»»

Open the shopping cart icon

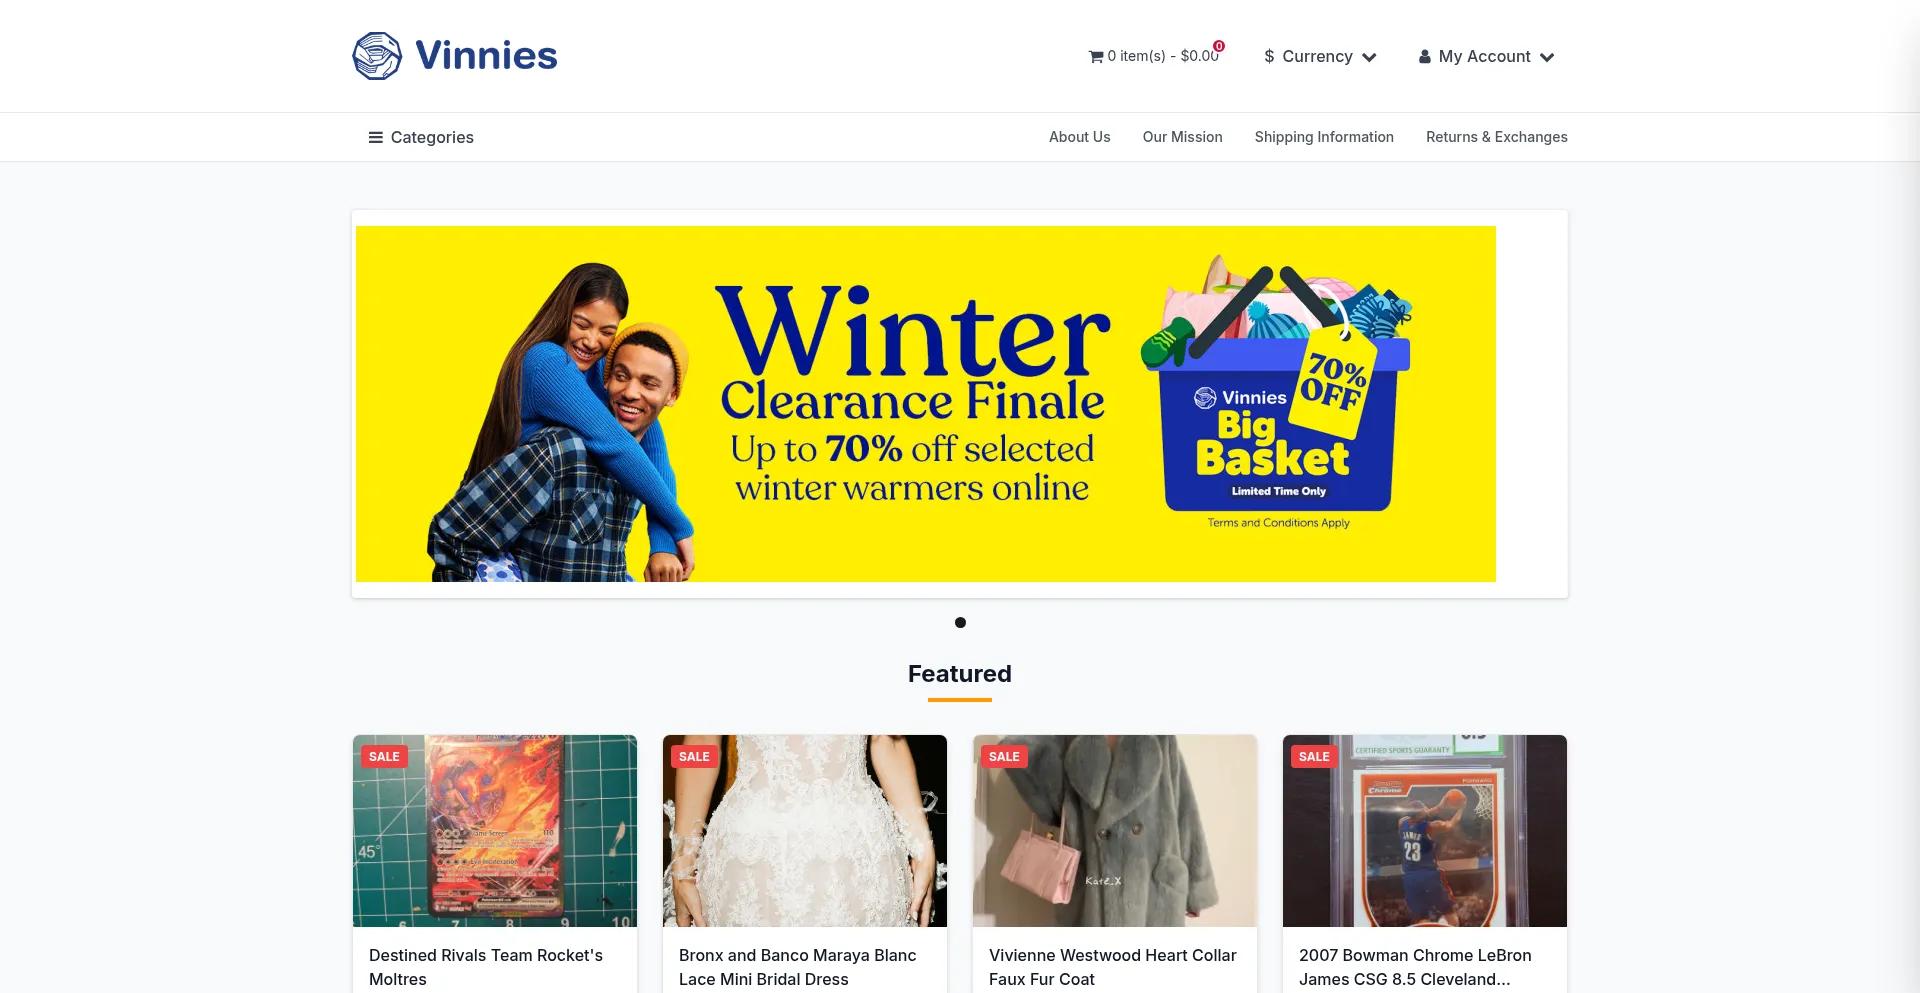[1096, 57]
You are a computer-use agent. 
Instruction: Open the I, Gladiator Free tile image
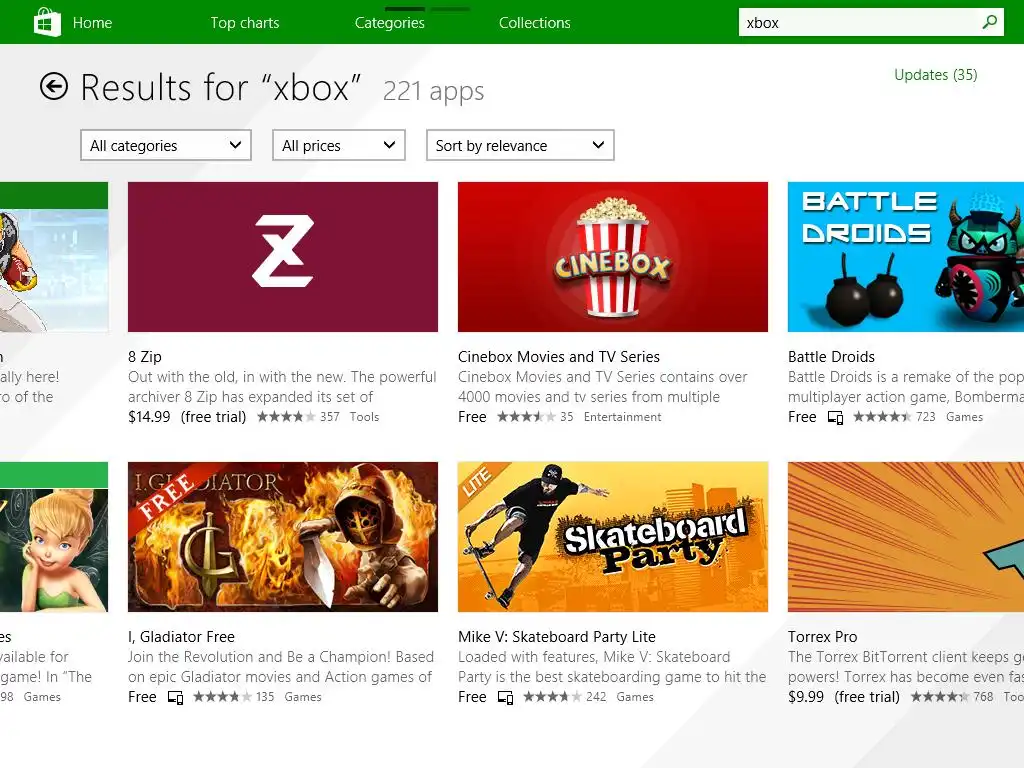point(283,537)
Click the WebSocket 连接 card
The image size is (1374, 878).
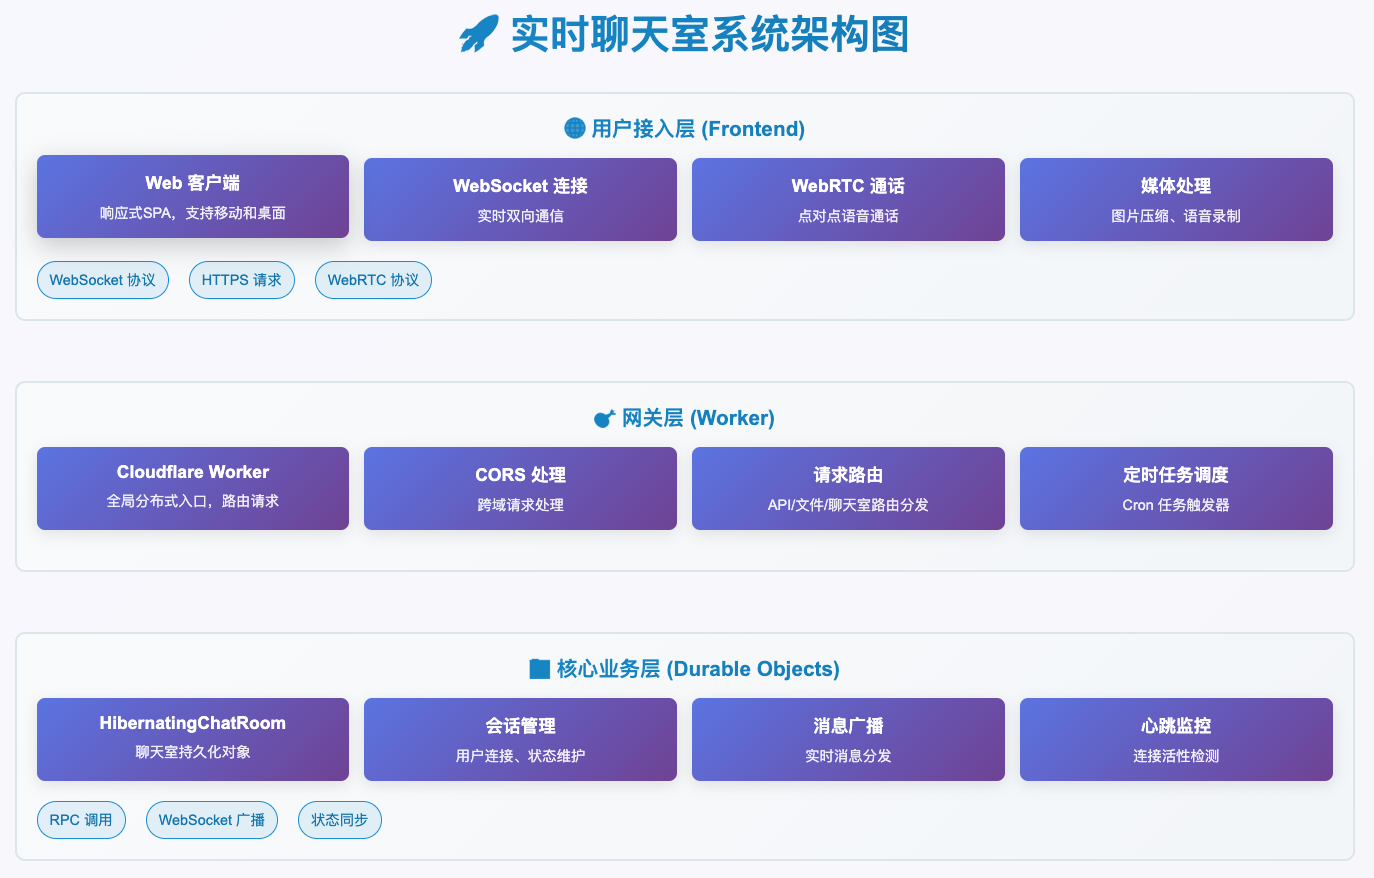coord(520,199)
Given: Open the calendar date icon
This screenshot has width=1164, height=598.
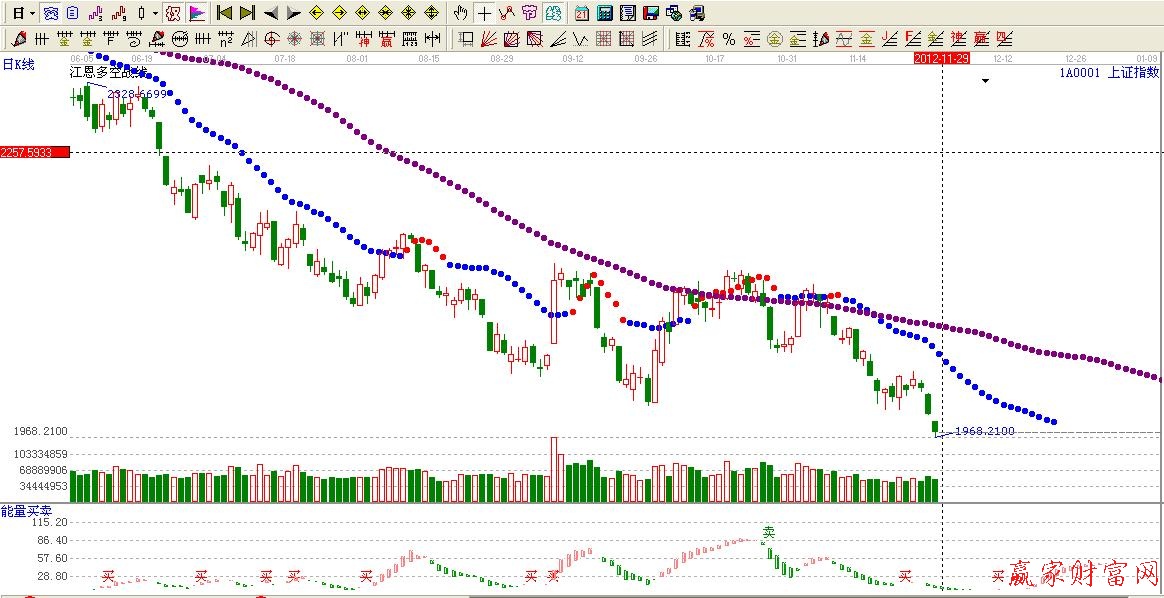Looking at the screenshot, I should click(x=582, y=13).
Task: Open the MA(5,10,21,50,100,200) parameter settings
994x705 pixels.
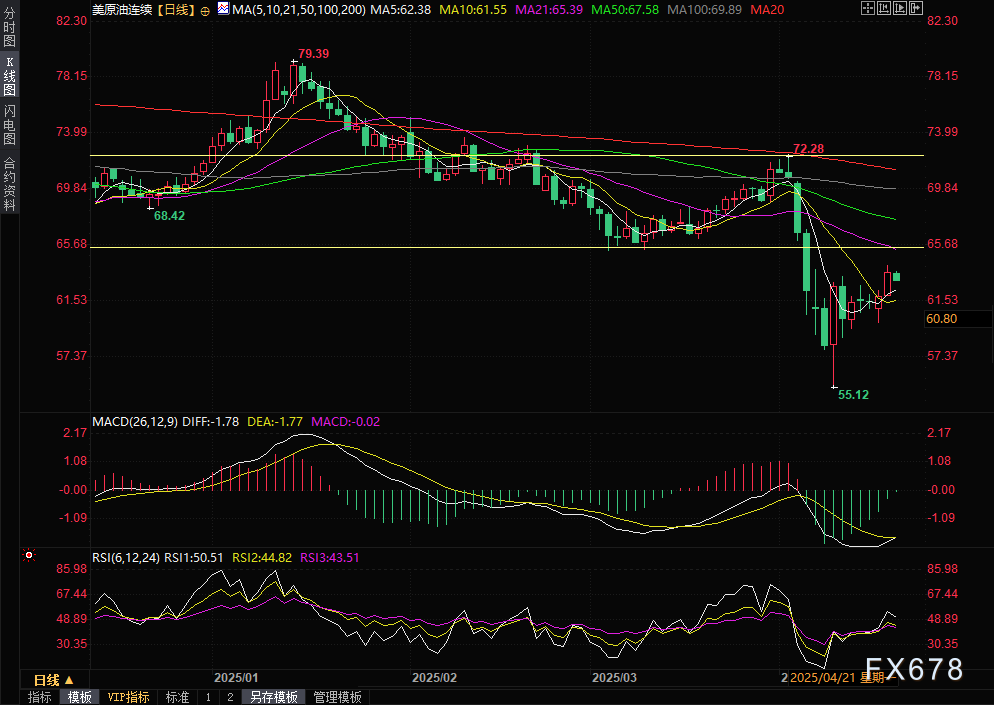Action: [x=298, y=9]
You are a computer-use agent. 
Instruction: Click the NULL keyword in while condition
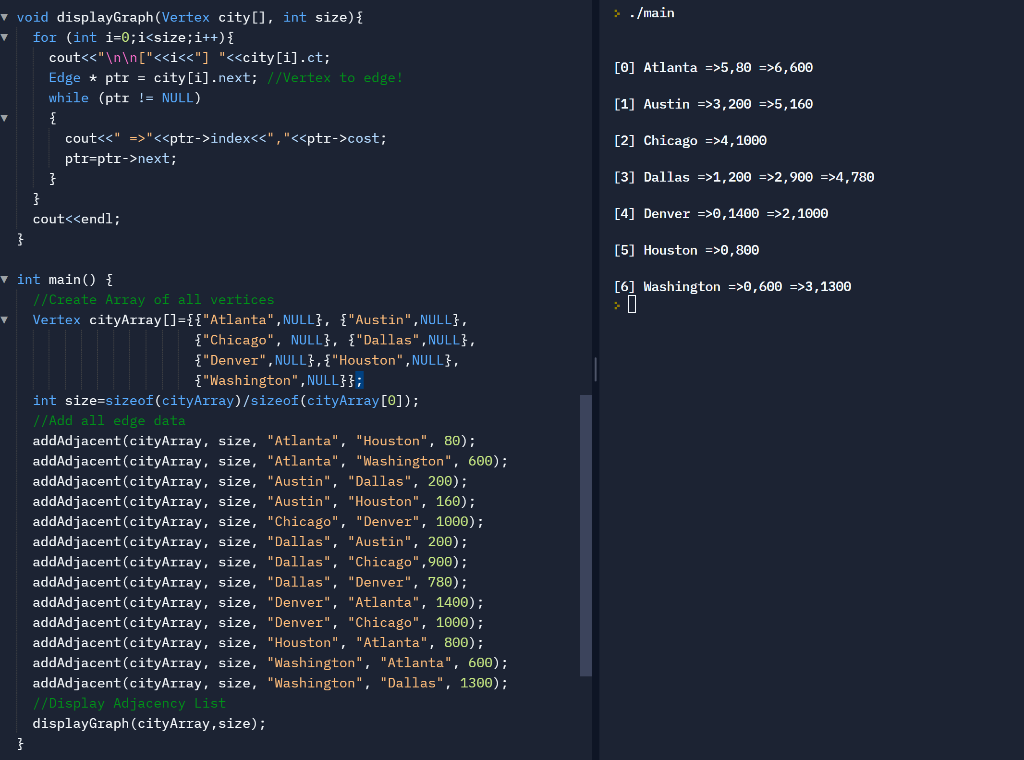tap(178, 97)
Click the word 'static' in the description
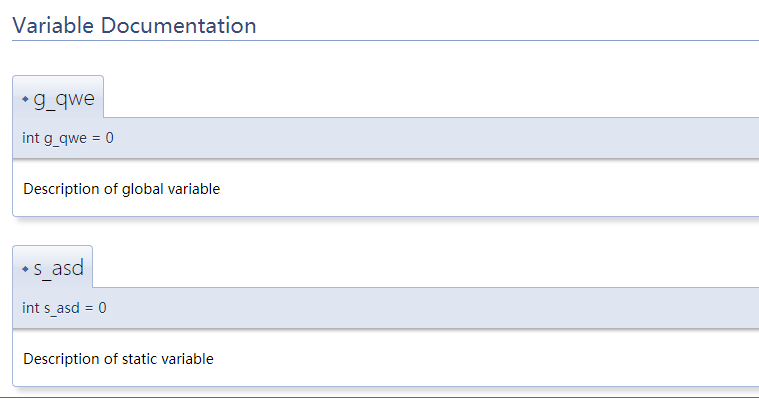The image size is (759, 410). [139, 359]
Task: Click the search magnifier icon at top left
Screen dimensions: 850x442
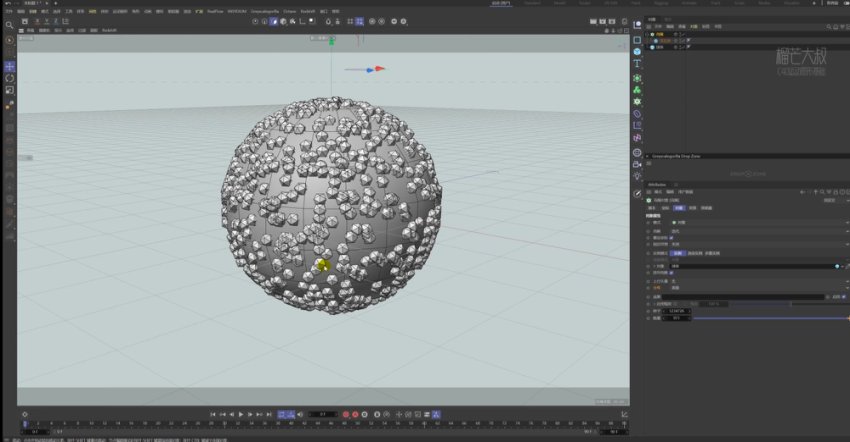Action: tap(9, 24)
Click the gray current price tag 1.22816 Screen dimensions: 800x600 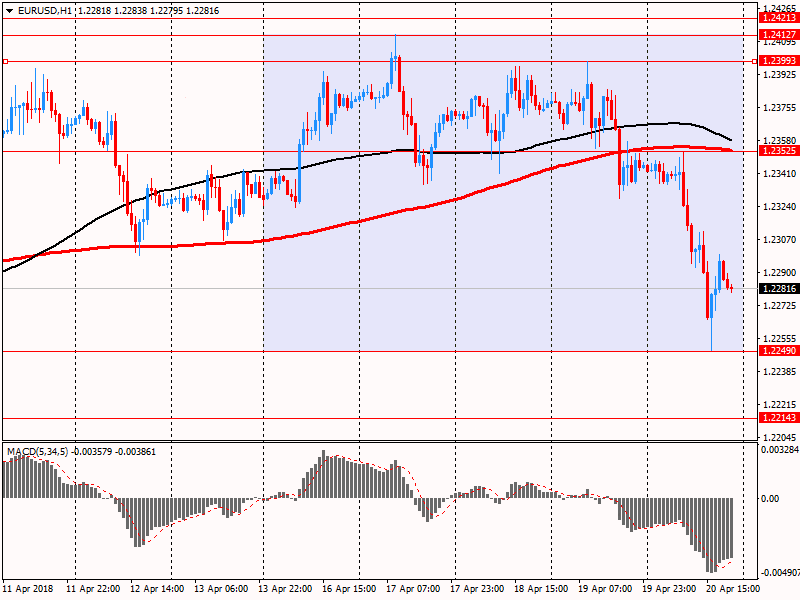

««

▸ **Prompt**
Search the records for the word "Task" and copy every line where it occurs.

▸ **Result**
Task: Open the MA(5,10,21,50,100,200) parameter settings
Task: Click the search magnifier icon at top left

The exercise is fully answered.